🇺🇸@COVID19Up: The CDC has stopped reporting “breakthrough cases” of COVID-19 that resulted in asymptomatic or moderate infections. Since May 14, the agency has only reported and investigated SARS-CoV-2 infections among vaccinated people that resulted in hospitalization or death. Sequencing in the U.S. has not ramped up much, either: The country is only sequencing less than 4.1% of its COVID-19 cases.
That means it’s difficult to tell exactly how much of a risk the Delta variant poses to vaccinated people. Researchers still don’t know whether Delta makes breakthrough cases more common, or what the typical symptoms of a breakthrough infection caused by Delta look like.
In a recent post for Harvard Health Publishing, Robert Shmerling, an associate professor of medicine at Harvard Medical School, called the CDC’s decision not to track all breakthrough cases “surprising” and “disappointing.”

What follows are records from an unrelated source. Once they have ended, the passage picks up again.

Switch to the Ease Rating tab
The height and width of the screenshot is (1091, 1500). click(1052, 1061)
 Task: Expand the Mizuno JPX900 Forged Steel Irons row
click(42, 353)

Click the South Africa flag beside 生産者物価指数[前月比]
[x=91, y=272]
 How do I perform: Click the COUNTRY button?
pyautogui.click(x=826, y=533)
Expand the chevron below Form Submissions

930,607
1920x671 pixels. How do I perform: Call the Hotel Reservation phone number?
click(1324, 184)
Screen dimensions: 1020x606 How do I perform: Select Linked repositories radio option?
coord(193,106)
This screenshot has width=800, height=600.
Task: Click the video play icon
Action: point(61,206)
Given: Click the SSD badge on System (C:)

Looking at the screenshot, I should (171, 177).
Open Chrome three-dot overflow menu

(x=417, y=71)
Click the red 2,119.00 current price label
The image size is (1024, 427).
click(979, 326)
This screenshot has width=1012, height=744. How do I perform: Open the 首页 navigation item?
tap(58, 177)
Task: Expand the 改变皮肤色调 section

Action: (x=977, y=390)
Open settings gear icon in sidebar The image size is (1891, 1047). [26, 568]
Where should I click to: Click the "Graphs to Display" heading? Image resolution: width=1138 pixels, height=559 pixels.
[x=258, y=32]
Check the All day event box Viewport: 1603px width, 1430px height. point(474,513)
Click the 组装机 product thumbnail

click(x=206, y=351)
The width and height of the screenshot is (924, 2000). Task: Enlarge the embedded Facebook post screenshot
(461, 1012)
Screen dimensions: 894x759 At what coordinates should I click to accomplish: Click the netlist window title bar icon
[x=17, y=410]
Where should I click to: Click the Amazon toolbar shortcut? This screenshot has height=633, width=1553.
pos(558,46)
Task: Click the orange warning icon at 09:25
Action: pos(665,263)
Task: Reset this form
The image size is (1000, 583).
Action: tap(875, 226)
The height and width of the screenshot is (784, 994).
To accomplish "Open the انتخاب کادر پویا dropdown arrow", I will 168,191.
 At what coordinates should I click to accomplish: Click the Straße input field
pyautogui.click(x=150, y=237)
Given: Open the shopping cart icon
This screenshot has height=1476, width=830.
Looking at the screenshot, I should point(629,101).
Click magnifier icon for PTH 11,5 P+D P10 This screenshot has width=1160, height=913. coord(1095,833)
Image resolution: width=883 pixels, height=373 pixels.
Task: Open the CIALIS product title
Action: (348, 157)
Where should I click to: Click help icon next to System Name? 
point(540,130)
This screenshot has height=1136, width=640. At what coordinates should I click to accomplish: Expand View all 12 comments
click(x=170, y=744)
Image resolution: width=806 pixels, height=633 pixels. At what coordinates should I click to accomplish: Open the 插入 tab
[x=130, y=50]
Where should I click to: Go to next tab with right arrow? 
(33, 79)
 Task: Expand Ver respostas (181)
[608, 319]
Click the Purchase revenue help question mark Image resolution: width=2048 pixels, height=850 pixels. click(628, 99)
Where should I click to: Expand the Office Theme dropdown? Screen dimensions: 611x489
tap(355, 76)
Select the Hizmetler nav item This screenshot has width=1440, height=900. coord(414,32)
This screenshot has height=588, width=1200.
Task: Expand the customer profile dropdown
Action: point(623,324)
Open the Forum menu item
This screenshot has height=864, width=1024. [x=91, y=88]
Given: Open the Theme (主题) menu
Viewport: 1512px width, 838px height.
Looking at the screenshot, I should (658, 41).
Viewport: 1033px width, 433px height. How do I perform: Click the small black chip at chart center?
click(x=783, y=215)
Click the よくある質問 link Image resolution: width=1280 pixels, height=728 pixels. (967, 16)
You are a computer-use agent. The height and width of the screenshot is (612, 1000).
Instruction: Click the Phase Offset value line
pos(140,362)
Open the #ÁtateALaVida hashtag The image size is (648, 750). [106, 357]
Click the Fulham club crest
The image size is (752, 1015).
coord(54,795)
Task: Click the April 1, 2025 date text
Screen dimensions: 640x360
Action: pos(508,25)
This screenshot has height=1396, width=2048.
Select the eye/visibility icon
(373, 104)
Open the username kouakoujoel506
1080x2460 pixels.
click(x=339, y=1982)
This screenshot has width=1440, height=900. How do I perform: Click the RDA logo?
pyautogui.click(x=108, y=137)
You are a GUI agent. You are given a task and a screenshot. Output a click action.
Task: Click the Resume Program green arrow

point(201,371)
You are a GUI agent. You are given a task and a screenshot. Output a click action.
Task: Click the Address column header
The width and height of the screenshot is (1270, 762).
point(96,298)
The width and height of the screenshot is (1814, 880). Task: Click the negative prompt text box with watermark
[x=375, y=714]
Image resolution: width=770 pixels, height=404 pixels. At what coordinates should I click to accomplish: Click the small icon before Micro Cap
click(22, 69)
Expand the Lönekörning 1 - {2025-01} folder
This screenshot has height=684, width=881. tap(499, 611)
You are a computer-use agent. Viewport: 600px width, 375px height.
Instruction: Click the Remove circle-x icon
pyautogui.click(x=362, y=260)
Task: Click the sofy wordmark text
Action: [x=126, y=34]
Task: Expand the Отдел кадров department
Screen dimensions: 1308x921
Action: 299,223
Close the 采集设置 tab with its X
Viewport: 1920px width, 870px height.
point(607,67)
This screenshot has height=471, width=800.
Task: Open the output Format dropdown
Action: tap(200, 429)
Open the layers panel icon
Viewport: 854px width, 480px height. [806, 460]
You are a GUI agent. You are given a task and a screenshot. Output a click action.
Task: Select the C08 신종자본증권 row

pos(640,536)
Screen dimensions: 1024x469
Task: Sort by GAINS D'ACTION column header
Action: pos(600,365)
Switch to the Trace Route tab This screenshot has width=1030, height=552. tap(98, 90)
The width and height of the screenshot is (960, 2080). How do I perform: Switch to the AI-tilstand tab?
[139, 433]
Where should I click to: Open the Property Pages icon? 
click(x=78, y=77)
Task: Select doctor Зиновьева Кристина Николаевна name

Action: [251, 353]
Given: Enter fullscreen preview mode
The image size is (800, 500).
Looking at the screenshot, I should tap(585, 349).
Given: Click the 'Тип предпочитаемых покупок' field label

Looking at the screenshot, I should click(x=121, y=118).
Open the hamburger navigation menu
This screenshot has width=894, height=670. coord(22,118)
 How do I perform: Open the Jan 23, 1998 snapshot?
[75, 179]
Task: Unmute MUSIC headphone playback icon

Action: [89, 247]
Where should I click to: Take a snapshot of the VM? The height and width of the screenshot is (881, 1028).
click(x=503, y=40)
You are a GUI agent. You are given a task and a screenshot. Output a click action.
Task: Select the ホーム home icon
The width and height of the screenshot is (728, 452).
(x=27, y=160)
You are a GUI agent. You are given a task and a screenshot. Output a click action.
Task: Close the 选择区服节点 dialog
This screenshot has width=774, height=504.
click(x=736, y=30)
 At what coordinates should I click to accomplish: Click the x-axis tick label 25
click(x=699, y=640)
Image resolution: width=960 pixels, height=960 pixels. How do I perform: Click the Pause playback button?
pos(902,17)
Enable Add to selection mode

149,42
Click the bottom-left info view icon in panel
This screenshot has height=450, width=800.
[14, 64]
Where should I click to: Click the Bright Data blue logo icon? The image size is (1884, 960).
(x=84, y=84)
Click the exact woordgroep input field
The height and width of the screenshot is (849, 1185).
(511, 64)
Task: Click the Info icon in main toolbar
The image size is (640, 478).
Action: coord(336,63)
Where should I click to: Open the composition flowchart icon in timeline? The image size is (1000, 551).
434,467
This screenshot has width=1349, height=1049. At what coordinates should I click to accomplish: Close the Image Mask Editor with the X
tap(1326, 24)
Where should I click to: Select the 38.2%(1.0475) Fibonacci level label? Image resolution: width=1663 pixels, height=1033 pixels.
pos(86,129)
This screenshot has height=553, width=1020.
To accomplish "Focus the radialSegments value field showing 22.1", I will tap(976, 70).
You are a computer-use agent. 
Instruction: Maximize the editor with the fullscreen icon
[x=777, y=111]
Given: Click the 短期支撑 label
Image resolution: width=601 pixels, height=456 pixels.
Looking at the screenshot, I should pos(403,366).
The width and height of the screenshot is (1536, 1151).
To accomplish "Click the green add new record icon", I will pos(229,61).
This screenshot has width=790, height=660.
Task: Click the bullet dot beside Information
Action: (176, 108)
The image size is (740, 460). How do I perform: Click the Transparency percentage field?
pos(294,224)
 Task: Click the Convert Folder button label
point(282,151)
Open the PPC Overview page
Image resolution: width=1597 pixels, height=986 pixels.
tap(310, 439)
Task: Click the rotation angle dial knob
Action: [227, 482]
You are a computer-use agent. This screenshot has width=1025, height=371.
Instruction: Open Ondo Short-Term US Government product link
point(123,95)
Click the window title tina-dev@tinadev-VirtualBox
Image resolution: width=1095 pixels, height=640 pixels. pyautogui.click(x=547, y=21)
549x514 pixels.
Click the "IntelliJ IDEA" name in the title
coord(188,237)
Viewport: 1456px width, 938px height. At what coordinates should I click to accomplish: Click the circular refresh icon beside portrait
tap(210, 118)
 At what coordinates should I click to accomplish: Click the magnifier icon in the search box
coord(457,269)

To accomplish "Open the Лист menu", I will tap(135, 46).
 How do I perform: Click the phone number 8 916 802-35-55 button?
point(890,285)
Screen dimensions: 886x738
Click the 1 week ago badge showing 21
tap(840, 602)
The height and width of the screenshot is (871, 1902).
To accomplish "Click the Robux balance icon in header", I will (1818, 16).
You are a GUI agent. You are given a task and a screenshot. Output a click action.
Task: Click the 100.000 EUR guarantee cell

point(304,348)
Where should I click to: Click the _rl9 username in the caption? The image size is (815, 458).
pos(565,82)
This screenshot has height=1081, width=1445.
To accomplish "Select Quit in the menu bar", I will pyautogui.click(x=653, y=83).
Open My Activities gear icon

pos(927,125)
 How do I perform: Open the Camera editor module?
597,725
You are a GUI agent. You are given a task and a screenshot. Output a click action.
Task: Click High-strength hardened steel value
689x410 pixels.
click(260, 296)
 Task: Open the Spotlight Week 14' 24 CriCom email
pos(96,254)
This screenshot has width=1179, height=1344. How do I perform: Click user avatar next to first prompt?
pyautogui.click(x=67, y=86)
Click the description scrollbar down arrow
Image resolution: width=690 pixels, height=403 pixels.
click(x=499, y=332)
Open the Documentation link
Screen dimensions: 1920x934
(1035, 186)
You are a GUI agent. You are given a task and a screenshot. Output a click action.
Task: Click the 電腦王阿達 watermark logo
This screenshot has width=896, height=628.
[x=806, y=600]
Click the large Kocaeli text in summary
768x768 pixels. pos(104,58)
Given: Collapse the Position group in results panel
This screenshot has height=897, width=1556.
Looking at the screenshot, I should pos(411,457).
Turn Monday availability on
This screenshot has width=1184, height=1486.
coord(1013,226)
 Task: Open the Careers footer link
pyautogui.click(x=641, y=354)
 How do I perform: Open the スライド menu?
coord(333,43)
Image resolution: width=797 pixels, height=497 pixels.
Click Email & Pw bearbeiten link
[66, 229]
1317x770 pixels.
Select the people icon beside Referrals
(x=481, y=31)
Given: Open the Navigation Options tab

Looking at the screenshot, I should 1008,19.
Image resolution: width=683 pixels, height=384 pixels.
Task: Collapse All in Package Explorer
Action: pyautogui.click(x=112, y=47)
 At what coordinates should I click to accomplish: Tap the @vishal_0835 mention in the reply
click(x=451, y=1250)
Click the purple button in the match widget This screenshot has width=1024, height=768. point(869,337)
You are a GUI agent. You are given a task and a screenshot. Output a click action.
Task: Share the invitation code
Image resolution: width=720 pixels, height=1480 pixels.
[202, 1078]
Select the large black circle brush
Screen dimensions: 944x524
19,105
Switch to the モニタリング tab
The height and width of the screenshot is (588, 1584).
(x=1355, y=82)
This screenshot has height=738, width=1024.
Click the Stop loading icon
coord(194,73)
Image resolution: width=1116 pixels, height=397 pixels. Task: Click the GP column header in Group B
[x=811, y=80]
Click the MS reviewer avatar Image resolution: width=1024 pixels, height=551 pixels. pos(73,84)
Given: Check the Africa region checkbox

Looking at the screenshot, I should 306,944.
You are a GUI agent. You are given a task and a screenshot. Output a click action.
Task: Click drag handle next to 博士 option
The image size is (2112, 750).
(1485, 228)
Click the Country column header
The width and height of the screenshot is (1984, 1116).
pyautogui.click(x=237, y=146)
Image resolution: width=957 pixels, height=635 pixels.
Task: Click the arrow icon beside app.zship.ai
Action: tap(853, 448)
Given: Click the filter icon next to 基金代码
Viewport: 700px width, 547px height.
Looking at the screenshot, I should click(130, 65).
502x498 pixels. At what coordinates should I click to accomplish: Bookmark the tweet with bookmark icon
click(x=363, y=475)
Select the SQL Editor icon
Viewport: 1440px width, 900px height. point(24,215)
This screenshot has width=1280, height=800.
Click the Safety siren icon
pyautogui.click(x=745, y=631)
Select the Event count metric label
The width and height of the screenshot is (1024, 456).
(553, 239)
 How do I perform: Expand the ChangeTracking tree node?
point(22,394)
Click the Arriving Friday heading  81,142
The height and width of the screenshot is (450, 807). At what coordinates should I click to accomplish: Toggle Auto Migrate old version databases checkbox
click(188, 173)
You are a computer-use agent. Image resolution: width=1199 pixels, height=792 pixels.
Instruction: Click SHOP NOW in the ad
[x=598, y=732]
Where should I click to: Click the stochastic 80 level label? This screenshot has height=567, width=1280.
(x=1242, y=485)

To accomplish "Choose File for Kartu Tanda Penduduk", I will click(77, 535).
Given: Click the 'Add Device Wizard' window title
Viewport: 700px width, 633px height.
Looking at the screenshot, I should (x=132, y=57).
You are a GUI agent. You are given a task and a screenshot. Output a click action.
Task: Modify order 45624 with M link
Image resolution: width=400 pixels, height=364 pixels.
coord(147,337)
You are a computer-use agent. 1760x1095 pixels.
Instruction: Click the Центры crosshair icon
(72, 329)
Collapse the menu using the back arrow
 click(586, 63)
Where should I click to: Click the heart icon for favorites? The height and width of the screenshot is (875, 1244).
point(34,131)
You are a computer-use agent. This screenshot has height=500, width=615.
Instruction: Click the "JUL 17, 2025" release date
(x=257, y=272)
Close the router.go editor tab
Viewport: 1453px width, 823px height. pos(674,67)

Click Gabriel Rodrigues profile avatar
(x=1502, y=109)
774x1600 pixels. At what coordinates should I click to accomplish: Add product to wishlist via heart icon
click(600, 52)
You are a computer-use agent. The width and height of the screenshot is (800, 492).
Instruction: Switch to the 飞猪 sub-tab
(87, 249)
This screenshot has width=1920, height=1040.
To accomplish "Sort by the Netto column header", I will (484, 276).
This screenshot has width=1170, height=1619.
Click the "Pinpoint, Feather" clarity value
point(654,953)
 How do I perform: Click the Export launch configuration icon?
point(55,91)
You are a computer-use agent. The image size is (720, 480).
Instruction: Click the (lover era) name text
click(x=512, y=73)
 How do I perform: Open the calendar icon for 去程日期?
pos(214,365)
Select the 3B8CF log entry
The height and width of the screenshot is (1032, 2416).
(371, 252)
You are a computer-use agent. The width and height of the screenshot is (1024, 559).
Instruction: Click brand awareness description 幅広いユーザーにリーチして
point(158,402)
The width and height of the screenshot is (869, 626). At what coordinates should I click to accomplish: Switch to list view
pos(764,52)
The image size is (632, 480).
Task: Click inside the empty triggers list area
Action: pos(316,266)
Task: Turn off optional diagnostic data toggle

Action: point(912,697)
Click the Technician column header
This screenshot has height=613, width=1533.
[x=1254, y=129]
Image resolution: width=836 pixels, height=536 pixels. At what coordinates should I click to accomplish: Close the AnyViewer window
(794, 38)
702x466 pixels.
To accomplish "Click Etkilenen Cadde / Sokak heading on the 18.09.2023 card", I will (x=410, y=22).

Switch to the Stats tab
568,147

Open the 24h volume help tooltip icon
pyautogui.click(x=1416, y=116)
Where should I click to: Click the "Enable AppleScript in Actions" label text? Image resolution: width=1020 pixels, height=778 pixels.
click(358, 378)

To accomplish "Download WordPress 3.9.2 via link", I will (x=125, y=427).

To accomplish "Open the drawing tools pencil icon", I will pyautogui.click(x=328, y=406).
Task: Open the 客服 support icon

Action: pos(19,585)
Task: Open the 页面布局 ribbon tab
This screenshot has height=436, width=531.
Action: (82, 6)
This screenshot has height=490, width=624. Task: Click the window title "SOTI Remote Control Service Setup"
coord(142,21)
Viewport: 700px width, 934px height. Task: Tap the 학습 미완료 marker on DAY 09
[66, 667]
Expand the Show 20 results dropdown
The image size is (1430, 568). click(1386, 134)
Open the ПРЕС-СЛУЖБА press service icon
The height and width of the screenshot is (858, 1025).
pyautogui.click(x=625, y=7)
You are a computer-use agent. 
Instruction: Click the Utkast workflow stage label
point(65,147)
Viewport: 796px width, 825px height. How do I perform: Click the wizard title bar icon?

“By tracking only cases requiring hospitalization or causing death, we may miss the chance to learn how people with ‘milder’ disease are affected by Delta or other variant infections, such as how long their symptoms last and how the infection may disrupt their lives,” Shmerling warned.
He added that the US could also miss important information about which vaccines are most effective against Delta, how long vaccine protection against the variant lasts, and whether the timing of a second vaccine dose might determine one’s likelihood of a breakthrough case.